**What to work on:**
Quote every line of the entries below verbatim, omitting the pictures.

**Exercise inputs:**

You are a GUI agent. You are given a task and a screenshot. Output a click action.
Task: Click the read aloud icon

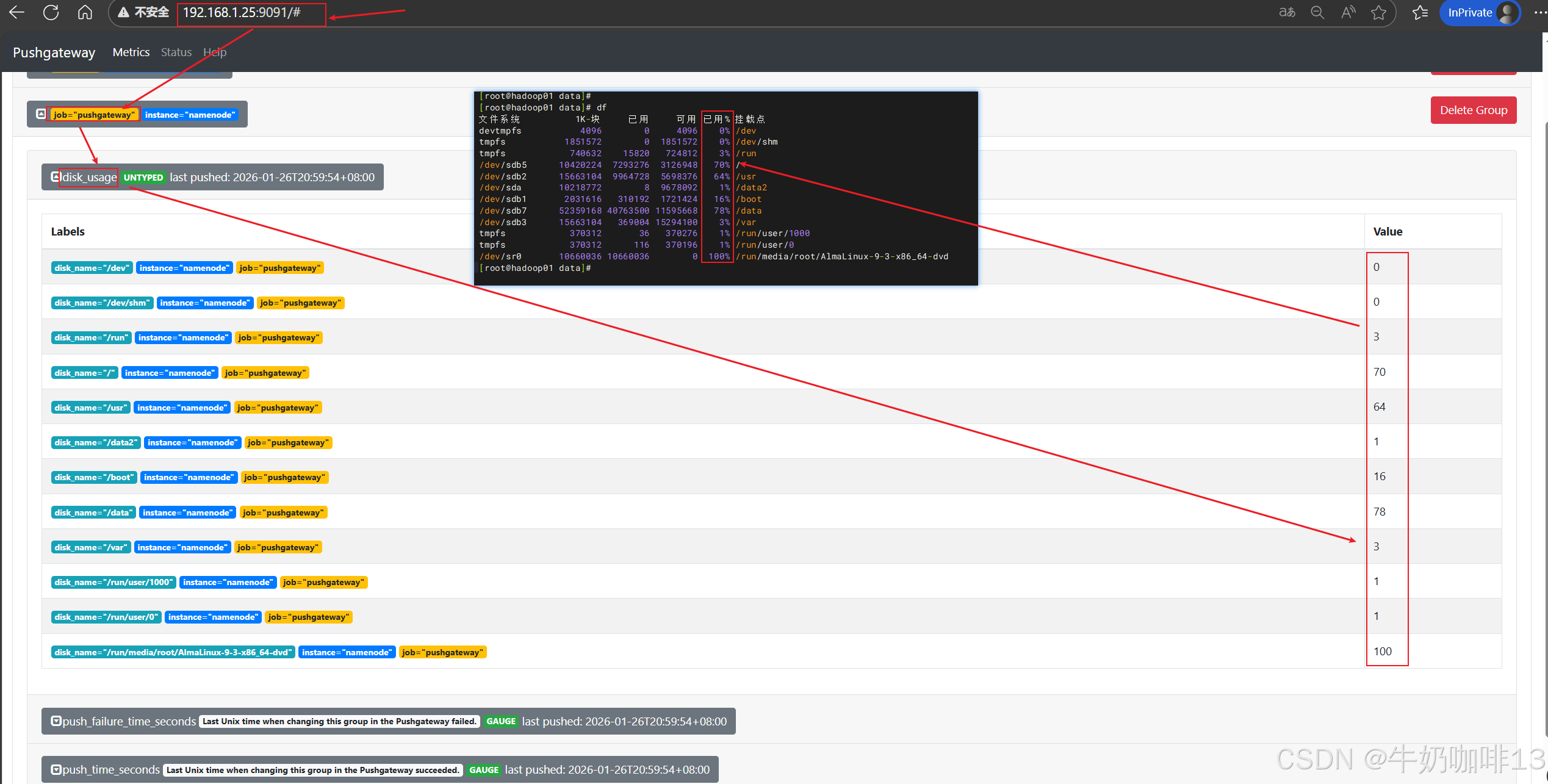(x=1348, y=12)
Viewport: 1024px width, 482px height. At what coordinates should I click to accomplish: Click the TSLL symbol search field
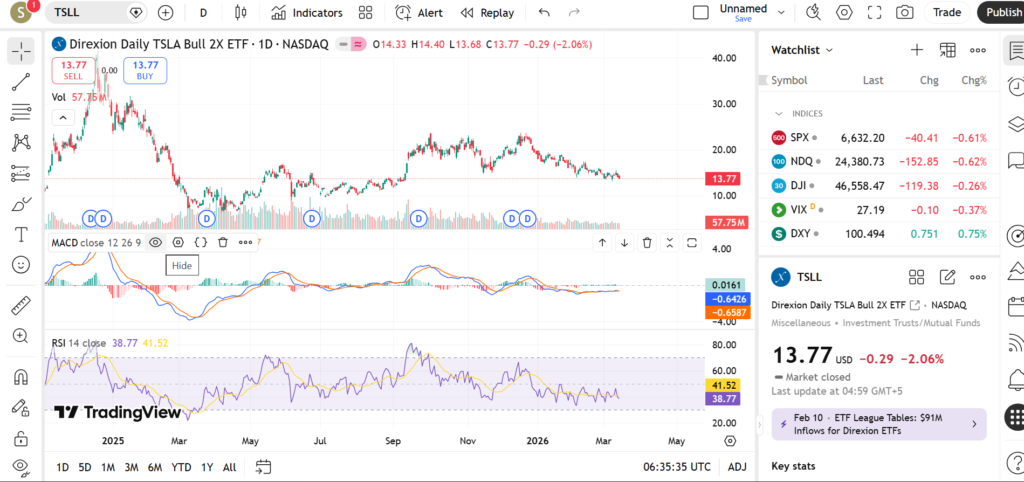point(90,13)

**Exercise solution:**
You are a GUI agent. You are given a task and a screenshot. Output a click action.
Task: Click the read aloud icon

(x=1348, y=12)
Viewport: 1024px width, 482px height. At what coordinates should I click to accomplish: Click the TSLL symbol search field
point(90,13)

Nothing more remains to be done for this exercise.